Repeat the listing word for word. No pictures belong in the copy.
..............................
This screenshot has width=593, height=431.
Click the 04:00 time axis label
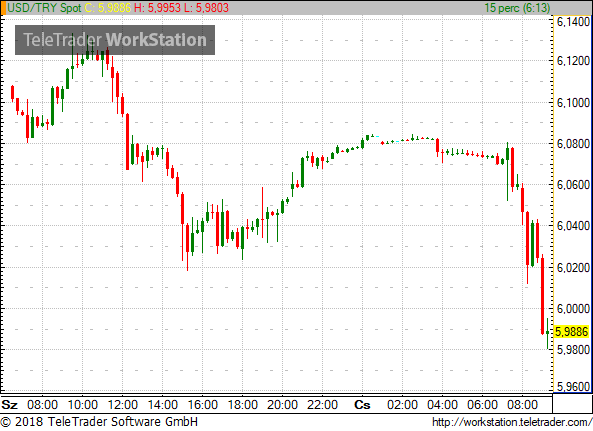click(x=442, y=405)
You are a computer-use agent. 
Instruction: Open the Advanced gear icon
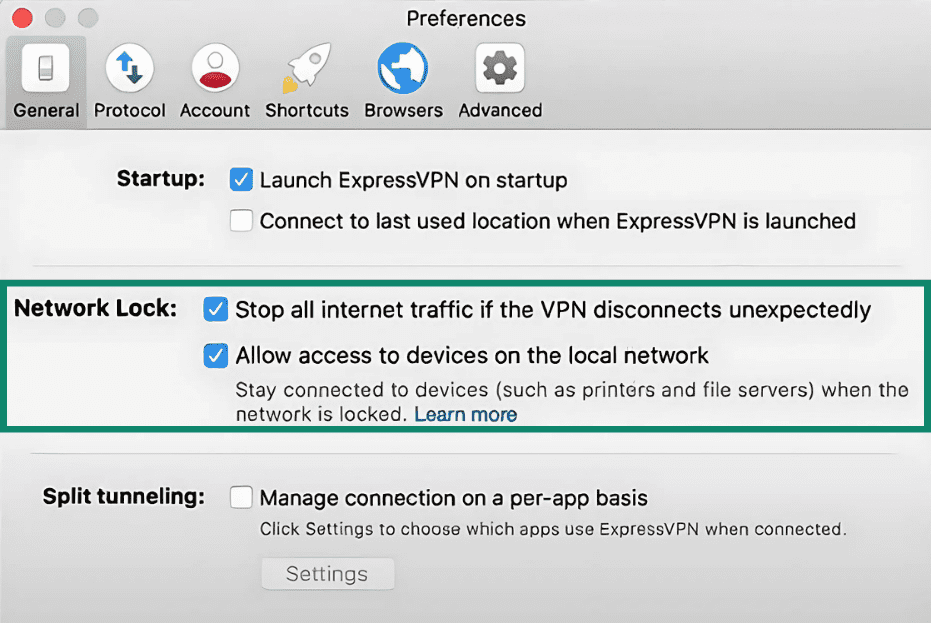(x=498, y=67)
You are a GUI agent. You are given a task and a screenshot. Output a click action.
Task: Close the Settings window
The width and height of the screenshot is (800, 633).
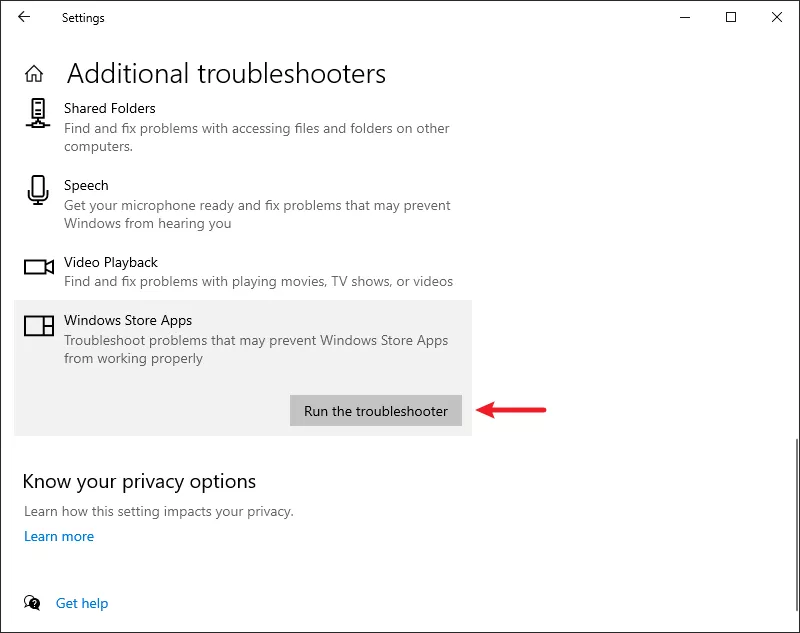pyautogui.click(x=777, y=17)
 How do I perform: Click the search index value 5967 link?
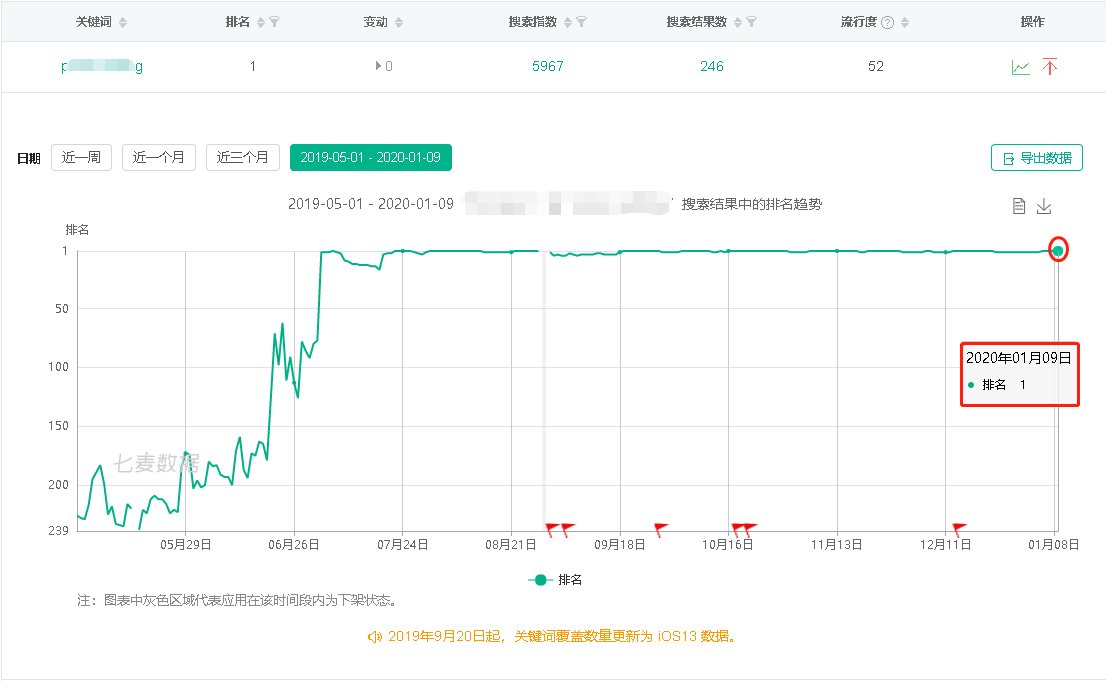tap(548, 67)
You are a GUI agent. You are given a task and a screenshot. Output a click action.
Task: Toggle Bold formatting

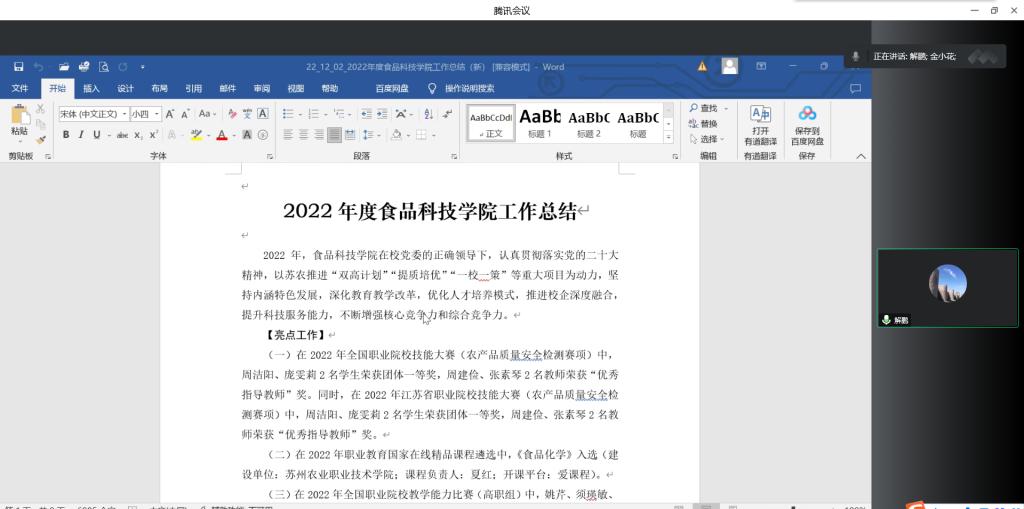(x=67, y=135)
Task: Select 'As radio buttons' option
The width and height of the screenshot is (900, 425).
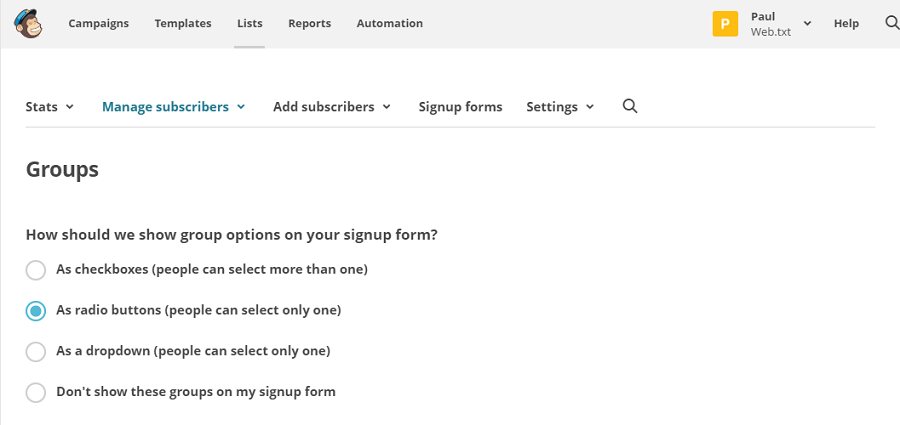Action: pyautogui.click(x=36, y=311)
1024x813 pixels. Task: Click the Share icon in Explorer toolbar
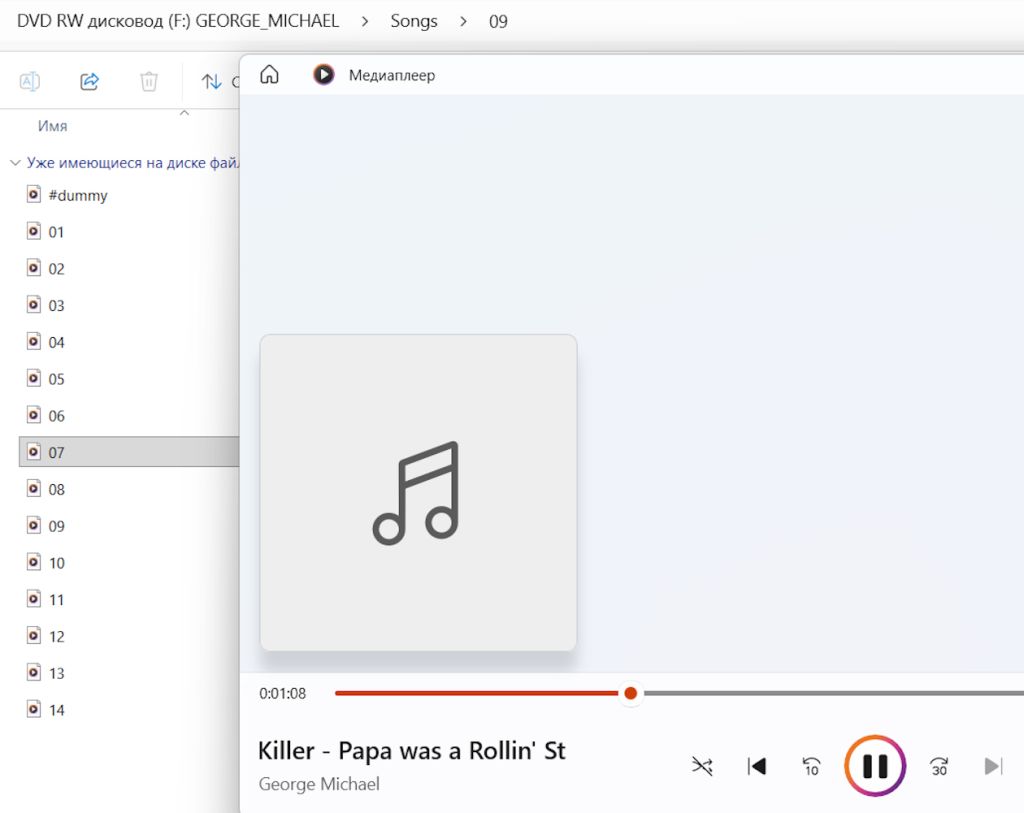(x=89, y=82)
..............................
» **Response to this exercise**:
This screenshot has width=593, height=431.
Click the 04:00 time axis label
click(x=442, y=405)
You are a computer-use agent. 
Instruction: Open the Advanced gear icon
(x=498, y=67)
You are a GUI agent. You are given a task and a screenshot. Output a click action.
Task: Close the Settings window
The width and height of the screenshot is (800, 633).
pyautogui.click(x=777, y=17)
 How do I perform: Click the search index value 5967 link?
tap(548, 67)
You are a GUI agent. You are given a task and a screenshot. Output a click action.
Task: Toggle Bold formatting

(x=67, y=135)
Task: Select 'As radio buttons' option
The width and height of the screenshot is (900, 425).
Action: pyautogui.click(x=36, y=311)
1024x813 pixels. Task: Click the Share icon in Explorer toolbar
(x=89, y=82)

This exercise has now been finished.